30 Thariqah-(1) Thariqah Uwaisiyah
Penisbatan
Tharîqah kepada Uwais al-Qarni Ra (w. 36 H) Abu „Amir Uwais bin „Amir al Muradi
Tsumma al-Qarn. Beliau adalah termasuk golongan pembesar Tabi‟in (menurut
Pendapat yang ashah) (Syaikh Ismâil haqqi bin Musthâfa al-Khalwati al-Barsawi,
Tamâm al-Faidh fi Bâbi al-Rijâl. Libanon: Dar Kutub al-Ilmiyah, 2010. halaman:
18), bahkan termasuk pembesar Tabi‟in dan orang yang paling utama pada masanya.
Kedudukan Uwais al-Qarni Ra disaksikan sendiri oleh Rasûlullâh Saw., beliau
bersabda:
“Aku mencium
nafas tuhan yang Maha Rahman dari arah tanah Yaman”
Yang
dimaksud oleh nabi adalah mencium bau harum kekasih Allâh Swt. yaitu Uwais
al-Qarni Ra.
Rasûlullâh
Saw. menuturkan keistimewaan Uwais dikabarkan Allâh Swt. kepada Umar dan Ali
bahwa: ”Ada seseorang dari umatku yang bisa memberikan syafaat di hari kiamat
sebanyak bulu domba dari jumlah domba yang dimiliki oleh Rabbiah dan Mudhar
(keduanya dikenal karena mempunyai domba yang banyak), lalu para sahabat
bertanya: “Siapa dia wahai Rasûlullâh Saw.?”. Rasul Saw. Menjawab: “Ia adalah
hamba Allâh Swt”. Siapa namanya ya Rasul? “Rasul menjawab: “Ia bernama Uwais
al-Qarni Ra”.
Rasul
Saw. bersabda: “Yang mencegah untuk menemuiku adalah dua hal (1) karena
keadaan, dan (2) karena dia menghormati aturan. Sebab dia mengasuh ibunya yang
sudah tua, buta matanya, lumpuh kedua tangan dan kakinya.
Uwais
bekerja sebagai pengembala unta di siang hari dengan upah yang cukup untuk
dibelanjakan untuk ibunya, dirinya dan dishadaqahkan kepada tetangganya yang
miskin.
Para
sahabat bertanya apakah kita bisa melihatnya atau tidak? Rasul Saw. bersabda:
Abu Bakar al-Shiddiq r.a tidak bisa menemukannya, yang bisa menemukan dia
adalah Umar dan Ali.
Dia
memiliki ciri-ciri berambut lebat, dan memiliki tanda putih sebesar dirham pada
bahu kiri dan telapak tangannya tanda putih, tanda putih itu bukan penyakit
belang (barosh).
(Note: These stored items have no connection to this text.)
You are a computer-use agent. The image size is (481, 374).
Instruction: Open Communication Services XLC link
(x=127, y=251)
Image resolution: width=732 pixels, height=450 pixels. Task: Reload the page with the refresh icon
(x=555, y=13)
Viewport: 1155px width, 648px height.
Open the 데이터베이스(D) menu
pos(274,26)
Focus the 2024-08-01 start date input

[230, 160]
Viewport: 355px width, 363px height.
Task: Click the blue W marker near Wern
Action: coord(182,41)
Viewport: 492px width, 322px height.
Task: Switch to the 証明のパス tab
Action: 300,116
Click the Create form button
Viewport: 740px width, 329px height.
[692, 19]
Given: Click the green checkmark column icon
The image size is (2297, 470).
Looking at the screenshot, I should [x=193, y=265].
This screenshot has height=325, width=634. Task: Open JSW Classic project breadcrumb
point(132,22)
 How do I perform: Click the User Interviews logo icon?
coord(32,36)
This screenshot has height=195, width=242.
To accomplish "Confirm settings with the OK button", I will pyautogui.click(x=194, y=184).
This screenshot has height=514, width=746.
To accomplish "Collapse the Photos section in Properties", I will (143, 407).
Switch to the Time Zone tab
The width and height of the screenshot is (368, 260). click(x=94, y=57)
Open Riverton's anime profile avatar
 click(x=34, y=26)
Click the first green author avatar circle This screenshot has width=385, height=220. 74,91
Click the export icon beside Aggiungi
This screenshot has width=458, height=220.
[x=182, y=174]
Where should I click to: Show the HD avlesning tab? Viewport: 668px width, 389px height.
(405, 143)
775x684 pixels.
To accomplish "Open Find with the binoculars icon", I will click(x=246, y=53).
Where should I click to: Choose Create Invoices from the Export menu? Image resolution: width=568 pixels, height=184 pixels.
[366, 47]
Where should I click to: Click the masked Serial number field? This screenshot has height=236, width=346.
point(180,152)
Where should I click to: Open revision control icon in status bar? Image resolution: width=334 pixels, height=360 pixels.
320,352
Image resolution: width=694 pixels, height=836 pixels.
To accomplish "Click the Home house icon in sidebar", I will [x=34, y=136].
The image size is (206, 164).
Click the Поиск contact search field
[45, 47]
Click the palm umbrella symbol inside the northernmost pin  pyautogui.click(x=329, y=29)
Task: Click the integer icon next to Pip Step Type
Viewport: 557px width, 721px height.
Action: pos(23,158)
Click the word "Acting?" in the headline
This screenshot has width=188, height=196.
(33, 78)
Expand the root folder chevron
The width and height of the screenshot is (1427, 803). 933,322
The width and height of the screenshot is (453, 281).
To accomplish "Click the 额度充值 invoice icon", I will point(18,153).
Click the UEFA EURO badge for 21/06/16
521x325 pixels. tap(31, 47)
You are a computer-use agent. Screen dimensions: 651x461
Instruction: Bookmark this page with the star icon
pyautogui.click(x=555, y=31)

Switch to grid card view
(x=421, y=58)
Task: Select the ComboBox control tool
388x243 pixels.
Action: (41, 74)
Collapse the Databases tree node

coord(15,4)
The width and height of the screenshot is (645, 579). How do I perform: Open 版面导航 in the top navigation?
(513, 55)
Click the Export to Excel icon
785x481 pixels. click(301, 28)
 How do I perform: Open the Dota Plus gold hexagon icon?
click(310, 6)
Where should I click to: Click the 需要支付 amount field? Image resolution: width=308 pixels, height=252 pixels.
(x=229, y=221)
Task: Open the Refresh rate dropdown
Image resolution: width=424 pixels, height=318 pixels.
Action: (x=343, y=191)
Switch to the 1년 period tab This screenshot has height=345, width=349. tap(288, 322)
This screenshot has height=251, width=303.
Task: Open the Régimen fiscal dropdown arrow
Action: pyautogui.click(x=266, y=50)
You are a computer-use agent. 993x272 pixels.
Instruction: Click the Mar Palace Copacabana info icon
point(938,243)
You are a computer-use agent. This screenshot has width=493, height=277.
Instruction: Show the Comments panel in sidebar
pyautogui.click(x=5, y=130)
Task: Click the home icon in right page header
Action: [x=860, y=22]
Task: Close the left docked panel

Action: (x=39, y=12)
Jika kalian menemukan dia sampaikan salamku padanya, lalu
mintakan doanya untuk umatku”, (Muslim, Shahih Muslim hadits, Libanon: Dar
al-Fikr, nomor: 2542 jilid 4, juz 7, halaman: 188 & Farid al-Din al-Attor,
Tadzkirat al-Auliyâ‟, Libanon: Dar al-Kutub al-Ilmiyah, 2010. halaman: 49).
Setelah
Rasûlullâh Saw. dan Abu Bakar al-Shiddiq r.a wafat, Umar diangkat menjadi
Khalifah. Di sela-sela kesibukan Umar sebagai Khalifah beliau teringat tentang
sabda Rasul tentang Uwais. Lalu Umar mengajak Ali bin Abi Thalib untuk
mencarinya di kota Najt (Yaman). Umar mengumpulkan penduduk Najt dan bertanya:
Apakah di antara kalian ada seseorang dari suku Qorn?
penduduk
Najt menjawab: “Ya”. Kemudian salah satu dari penduduk Qorn mendekati Umar,
lalu Umar mengabarkan tentang Uwais dan para penduduk tidak mengenalnya.
Dengan
nada tinggi Umar berkata: “Nabi Muhammad Saw. pemilik syariat ini tidak berkata
sembarangan”.
Sebagian
penduduk berkata: wahai pemimpin orang mukmin, Uwais adalah orang yang tidak
pantas Engkau cari karena dia adalah orang gila lagi gelandangan. „
Umar
berkata: “Aku mendatangi kalian hanya untuknya, di mana dia?”.
Para penduduk
Najt menjawab: “Dia ada di lembah Uranah sedang mengembala unta di rerumputan,
dia mengembala unta sampai waktu sore hari kemudian kami memberinya makan sore,
dia tidak bergaul dalam keramaian penduduk, tidak berteman dengan siapapun,
tidak memakan makanan orang pada umumnya, tidak bergembira seperti suka cita
orang pada biasanya, justru dia menangis tatkala semua orang tertawa, dan dia
tertawa tatkala banyak orang-orang menangis”. Umar berkata: “Bawalah aku
menemui dia”.
Lalu
para penduduk mengantar Umar dan Ali menuju ke tempat Uwais, saat itu Uwais
sedang shalat, ketika Uwais merasakan kedatangan Umar dan Ali, dia mempercepat
shalatnya, lalu ketika Umar melihat Uwais selesai shalat, Umar langsung
mengucapkan salam kepada Uwais. Lalu Uwais menjawab salam Umar dan Ali. Umar
bertanya: “Siapa namamu?” Uwais menjawab: “Abdullah (hamba Allâh Swt.)”, Umar berkata,
kita juga hamba-hamba Allâh Swt., siapa nama yang dikhususkan untukmu. Uwais
menjawab: “Uwais”. Kemudian Umar berkata: “Tunjukkan tangan kananmu kepadaku”.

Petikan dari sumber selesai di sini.